Forum Discussion
stopthevoices77
May 01, 2013Explorer
Vulcaneer wrote:
If using the SuperGlide, it interferes with your tailgate, wouldn't a Sidewinder or a manual slider do that too? The back of your pin box would be moved back while in a straight line. You could lower the tailgate. But then the tailgate would interfere with the front of the fiver.
You best option might be a long bed truck.
I cannot make sense of you SuperGlide problem. Just cannot understand how you get into a 45 degree turn on a highway. Or how the hitch want to pull the kingpin out the top. And why the pivot jaw spring would be so mis shapen in that one section. Appears maybe something foreign got lodged in the mechanism some how. Maybe something in the bed got caught in the wind turbulence? Piece of firewood? Stranger things have happened. How did those capture plate shims get dislodged? Was there a capture plate issue?

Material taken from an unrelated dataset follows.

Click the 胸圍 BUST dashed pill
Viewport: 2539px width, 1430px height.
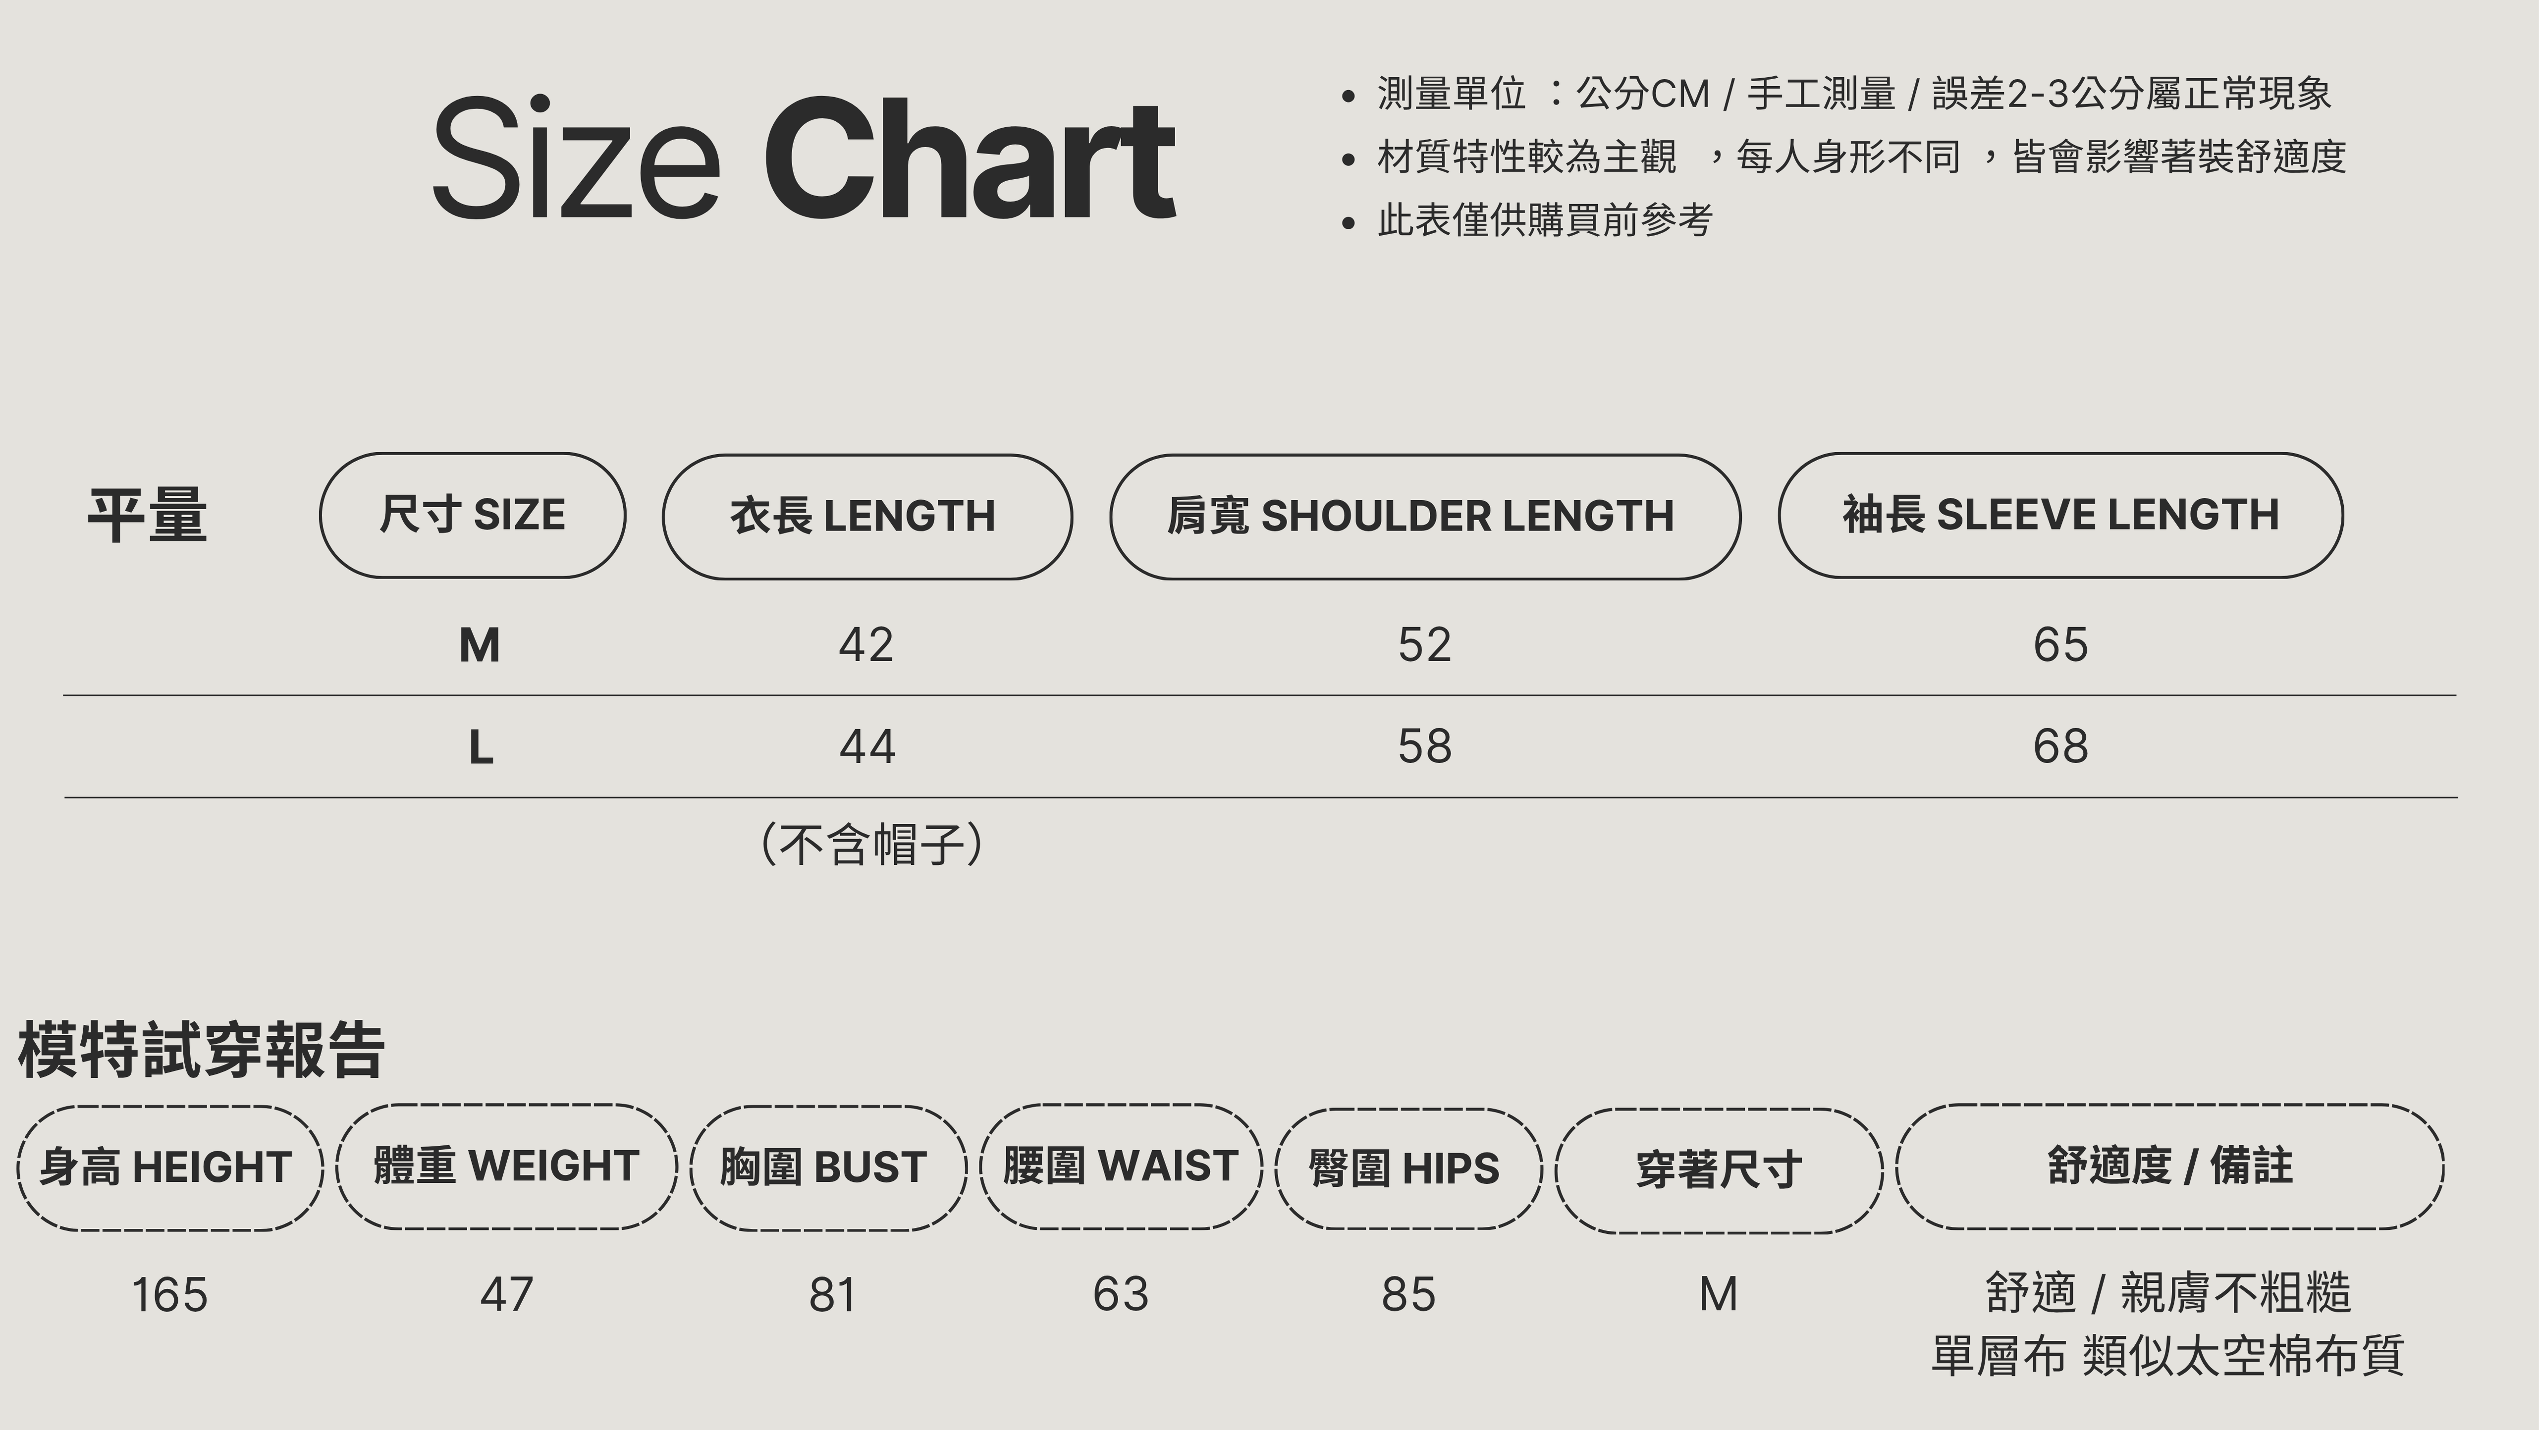click(827, 1168)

When the friction plates bound on the rails it tried to twist the king pin inside of the hitch. This caused the capture plate to buckle. The buckling created distance between the hitch and the pin box. That is what caused the king pin to be pulled upwards. The tech at pullrite said that this has been known to happen with hitches who's rails were not lubed prior to every use. That seems pretty unforgiving for something so important.